## [Data extract]
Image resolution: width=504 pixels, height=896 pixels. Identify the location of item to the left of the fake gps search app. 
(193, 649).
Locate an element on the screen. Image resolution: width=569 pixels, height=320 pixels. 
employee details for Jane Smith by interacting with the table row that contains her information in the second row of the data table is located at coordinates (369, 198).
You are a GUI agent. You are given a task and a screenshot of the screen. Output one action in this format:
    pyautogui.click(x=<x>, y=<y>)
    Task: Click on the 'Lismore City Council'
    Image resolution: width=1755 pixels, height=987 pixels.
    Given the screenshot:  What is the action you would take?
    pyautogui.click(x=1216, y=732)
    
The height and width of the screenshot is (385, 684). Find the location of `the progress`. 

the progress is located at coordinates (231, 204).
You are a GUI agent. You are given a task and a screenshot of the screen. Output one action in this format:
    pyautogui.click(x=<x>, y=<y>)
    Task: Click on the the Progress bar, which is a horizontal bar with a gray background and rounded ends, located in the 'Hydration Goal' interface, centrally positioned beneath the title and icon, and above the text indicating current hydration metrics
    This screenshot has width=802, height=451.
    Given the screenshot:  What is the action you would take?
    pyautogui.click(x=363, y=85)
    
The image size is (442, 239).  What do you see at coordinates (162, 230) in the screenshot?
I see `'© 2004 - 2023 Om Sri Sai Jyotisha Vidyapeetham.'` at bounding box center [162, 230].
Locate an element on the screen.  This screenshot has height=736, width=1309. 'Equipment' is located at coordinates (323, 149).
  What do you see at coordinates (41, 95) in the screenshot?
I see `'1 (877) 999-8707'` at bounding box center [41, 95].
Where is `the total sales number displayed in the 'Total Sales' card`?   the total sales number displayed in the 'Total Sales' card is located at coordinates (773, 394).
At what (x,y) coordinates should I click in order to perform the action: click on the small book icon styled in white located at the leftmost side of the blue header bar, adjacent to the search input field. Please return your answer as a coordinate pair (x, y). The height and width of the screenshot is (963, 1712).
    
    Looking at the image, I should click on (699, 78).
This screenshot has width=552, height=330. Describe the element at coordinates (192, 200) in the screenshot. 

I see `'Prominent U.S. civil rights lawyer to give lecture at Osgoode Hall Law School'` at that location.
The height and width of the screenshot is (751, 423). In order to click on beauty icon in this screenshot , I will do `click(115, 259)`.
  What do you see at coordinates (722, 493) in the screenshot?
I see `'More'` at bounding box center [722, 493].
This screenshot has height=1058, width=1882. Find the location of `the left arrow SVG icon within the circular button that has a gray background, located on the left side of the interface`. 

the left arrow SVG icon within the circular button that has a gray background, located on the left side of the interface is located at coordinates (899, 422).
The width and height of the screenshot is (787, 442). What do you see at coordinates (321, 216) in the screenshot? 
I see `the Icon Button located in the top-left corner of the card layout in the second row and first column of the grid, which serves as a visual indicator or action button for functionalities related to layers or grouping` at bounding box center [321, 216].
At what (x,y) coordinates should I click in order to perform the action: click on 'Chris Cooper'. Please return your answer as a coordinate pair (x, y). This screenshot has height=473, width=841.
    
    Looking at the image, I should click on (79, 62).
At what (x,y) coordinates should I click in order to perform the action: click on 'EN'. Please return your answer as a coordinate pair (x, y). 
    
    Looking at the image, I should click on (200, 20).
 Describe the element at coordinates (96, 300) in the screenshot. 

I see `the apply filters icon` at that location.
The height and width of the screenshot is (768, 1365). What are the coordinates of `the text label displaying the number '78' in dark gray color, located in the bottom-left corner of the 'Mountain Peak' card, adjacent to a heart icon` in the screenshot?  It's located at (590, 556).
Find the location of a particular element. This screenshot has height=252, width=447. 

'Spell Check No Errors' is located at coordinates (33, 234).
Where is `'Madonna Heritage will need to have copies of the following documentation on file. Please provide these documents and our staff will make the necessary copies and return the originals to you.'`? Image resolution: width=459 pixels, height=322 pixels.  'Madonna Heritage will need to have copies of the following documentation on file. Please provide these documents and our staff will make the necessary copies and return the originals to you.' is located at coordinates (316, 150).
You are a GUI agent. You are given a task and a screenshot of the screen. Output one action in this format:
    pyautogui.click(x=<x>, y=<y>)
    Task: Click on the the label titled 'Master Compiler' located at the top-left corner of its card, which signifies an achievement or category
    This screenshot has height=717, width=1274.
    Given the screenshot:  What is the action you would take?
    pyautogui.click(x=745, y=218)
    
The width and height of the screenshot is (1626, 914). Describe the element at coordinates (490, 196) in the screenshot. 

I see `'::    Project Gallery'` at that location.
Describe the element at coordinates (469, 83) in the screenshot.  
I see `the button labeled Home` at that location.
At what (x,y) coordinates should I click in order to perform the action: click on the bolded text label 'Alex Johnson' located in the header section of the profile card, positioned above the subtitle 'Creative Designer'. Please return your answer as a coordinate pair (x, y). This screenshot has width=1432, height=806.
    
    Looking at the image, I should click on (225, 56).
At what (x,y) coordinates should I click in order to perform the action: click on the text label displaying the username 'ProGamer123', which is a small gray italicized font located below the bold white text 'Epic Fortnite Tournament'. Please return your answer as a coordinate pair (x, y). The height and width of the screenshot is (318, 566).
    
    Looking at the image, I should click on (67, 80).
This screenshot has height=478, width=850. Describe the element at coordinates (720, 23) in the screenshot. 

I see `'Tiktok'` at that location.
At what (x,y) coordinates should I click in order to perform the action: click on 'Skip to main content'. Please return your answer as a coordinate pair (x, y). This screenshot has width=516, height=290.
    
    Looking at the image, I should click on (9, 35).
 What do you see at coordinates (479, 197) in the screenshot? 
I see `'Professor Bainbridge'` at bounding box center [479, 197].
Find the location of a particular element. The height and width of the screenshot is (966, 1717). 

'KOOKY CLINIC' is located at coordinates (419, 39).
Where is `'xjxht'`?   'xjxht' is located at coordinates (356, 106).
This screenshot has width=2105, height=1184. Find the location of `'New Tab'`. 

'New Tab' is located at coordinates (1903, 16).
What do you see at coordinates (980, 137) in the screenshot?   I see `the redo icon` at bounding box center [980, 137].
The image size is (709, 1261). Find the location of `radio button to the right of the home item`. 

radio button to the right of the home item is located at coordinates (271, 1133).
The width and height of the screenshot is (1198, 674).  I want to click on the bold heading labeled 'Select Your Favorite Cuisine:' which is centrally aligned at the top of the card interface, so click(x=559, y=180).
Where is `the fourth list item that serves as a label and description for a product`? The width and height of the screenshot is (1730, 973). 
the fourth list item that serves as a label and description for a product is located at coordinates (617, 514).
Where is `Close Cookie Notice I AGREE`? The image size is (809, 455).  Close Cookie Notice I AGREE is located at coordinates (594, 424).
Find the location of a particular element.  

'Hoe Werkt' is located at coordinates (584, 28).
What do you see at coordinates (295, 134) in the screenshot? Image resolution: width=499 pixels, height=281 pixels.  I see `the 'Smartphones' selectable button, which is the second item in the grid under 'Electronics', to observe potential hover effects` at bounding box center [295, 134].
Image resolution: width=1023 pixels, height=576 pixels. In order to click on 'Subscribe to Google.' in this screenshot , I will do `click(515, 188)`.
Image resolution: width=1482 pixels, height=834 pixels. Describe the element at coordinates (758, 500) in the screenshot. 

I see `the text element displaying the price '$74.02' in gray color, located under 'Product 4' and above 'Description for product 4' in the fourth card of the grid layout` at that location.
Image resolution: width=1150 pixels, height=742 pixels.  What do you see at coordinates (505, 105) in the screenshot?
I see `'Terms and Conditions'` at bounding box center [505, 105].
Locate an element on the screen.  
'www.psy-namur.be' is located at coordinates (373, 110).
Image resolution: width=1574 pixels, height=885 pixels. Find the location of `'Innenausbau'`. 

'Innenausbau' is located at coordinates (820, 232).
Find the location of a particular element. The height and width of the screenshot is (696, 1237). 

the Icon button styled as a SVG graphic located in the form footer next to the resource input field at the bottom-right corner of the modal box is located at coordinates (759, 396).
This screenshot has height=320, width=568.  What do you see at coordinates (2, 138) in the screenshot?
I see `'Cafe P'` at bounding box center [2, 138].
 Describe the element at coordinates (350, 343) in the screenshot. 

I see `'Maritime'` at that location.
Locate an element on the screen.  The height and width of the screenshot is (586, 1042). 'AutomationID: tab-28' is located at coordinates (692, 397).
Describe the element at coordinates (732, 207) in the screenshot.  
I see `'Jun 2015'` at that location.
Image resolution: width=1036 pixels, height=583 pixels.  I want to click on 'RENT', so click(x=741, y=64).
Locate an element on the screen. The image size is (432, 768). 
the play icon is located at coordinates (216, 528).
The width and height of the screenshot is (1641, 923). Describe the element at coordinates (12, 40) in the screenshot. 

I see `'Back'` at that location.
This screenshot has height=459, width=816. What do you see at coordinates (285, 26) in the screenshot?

## [Your task]
Put everything from the line containing "Image resolution: width=1036" down to the last line of the entries into a Markdown table with the columns Row and Line, where Row numbers each line in order and Line holds its text. Leave out blank lines.

## [Result of the task]
| Row | Line |
|---|---|
| 1 | Image resolution: width=1036 pixels, height=583 pixels.  I want to click on 'RENT', so click(x=741, y=64). |
| 2 | Locate an element on the screen. The image size is (432, 768).  |
| 3 | the play icon is located at coordinates (216, 528). |
| 4 | The width and height of the screenshot is (1641, 923). Describe the element at coordinates (12, 40) in the screenshot.  |
| 5 | I see `'Back'` at that location. |
| 6 | This screenshot has height=459, width=816. What do you see at coordinates (285, 26) in the screenshot? |